> [Problem statement]:
Each record below should be output verbatim, without pictures.

> [Information supplied]:
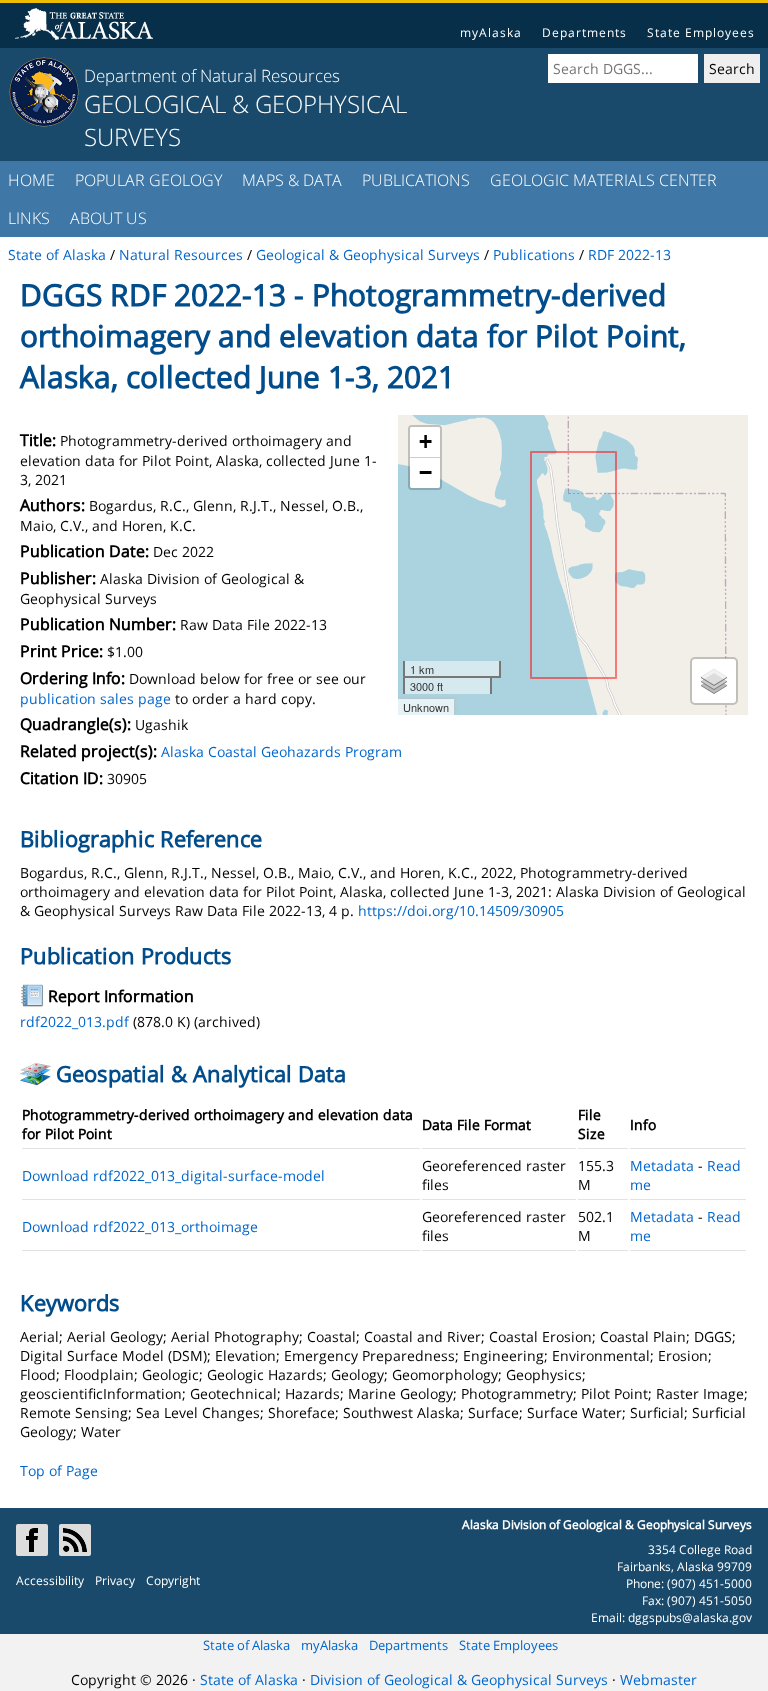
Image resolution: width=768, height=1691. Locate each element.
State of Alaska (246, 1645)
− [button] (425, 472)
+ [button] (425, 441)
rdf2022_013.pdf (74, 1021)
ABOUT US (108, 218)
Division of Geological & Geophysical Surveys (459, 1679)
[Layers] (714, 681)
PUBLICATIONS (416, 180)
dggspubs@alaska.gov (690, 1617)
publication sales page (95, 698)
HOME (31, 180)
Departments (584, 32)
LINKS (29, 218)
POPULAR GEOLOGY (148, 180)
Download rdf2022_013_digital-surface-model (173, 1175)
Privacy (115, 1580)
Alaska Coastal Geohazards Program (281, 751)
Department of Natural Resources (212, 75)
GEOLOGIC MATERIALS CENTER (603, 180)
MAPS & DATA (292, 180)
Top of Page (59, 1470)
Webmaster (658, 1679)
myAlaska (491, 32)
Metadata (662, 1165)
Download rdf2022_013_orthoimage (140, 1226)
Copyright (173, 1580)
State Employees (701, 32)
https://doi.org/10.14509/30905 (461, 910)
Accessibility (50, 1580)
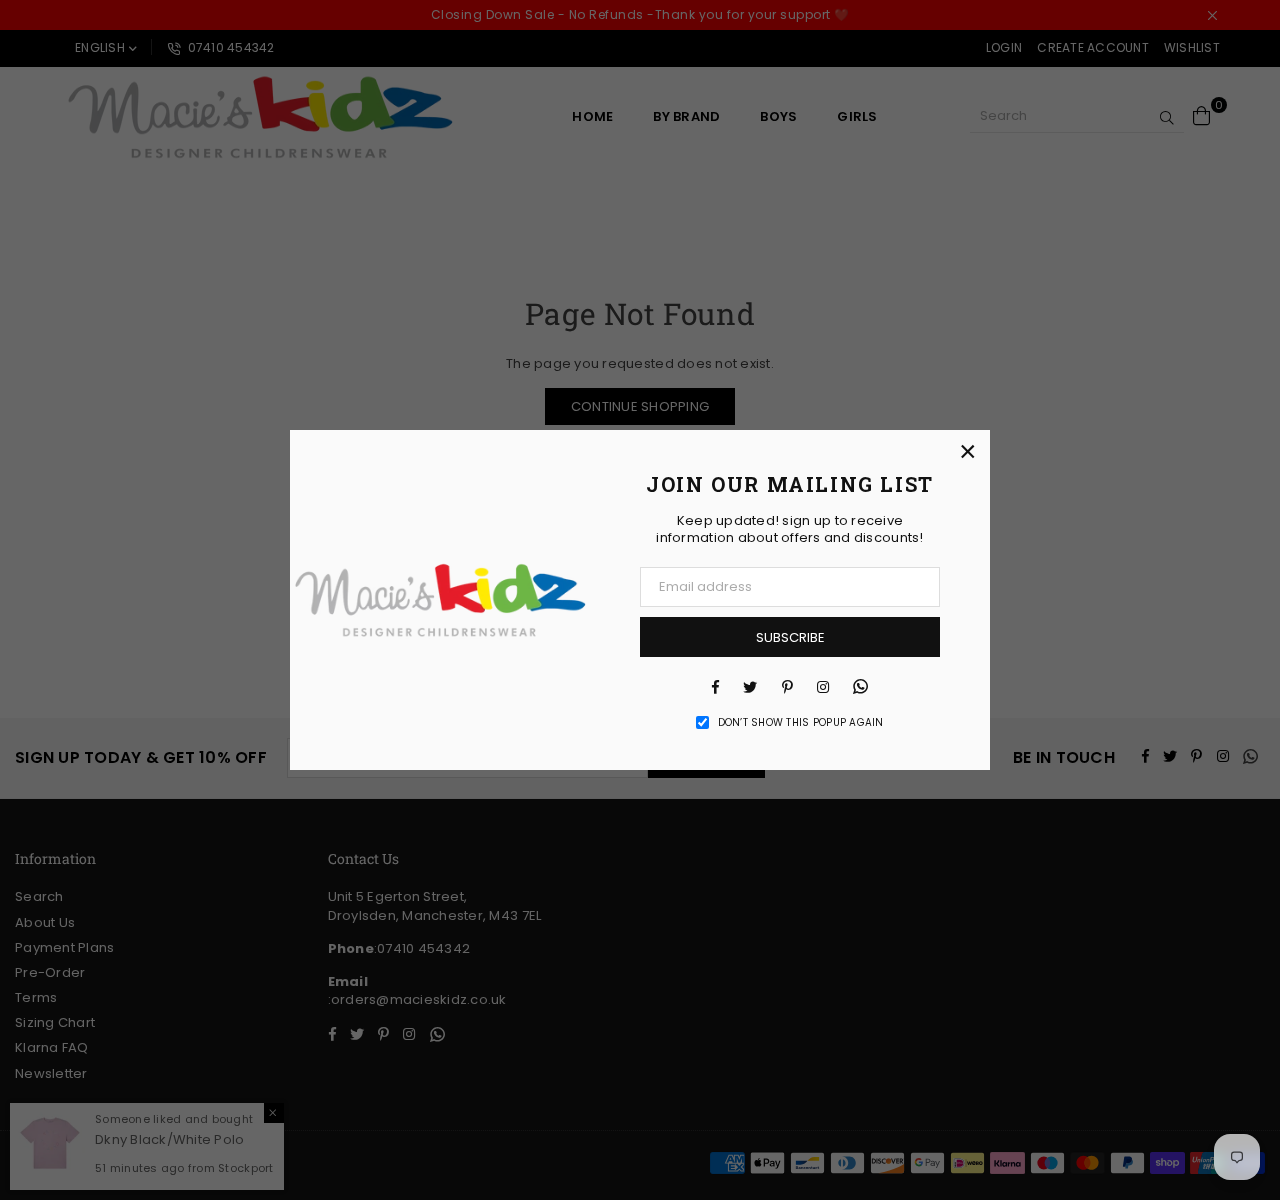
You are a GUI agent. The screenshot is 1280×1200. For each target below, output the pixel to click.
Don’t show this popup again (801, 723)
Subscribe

> [Exercise response]:
Image resolution: width=768, height=1691. Locate each element.
State of Alaska (246, 1645)
− [button] (425, 472)
+ [button] (425, 441)
rdf2022_013.pdf (74, 1021)
ABOUT US (108, 218)
Division of Geological & Geophysical Surveys (459, 1679)
[Layers] (714, 681)
PUBLICATIONS (416, 180)
dggspubs@alaska.gov (690, 1617)
publication sales page (95, 698)
HOME (31, 180)
Departments (584, 32)
LINKS (29, 218)
POPULAR GEOLOGY (148, 180)
Download rdf2022_013_digital-surface-model (173, 1175)
Privacy (115, 1580)
Alaska Coastal Geohazards Program (281, 751)
Department of Natural Resources (212, 75)
GEOLOGIC MATERIALS CENTER (603, 180)
MAPS & DATA (292, 180)
Top of Page (59, 1470)
Webmaster (658, 1679)
myAlaska (491, 32)
Metadata (662, 1165)
Download rdf2022_013_orthoimage (140, 1226)
Copyright (173, 1580)
State Employees (701, 32)
https://doi.org/10.14509/30905 (461, 910)
Accessibility (50, 1580)
You are a GUI agent. The screenshot is 1280×1200. For each target below, output the pixel to click.
Don’t show this popup again (801, 723)
Subscribe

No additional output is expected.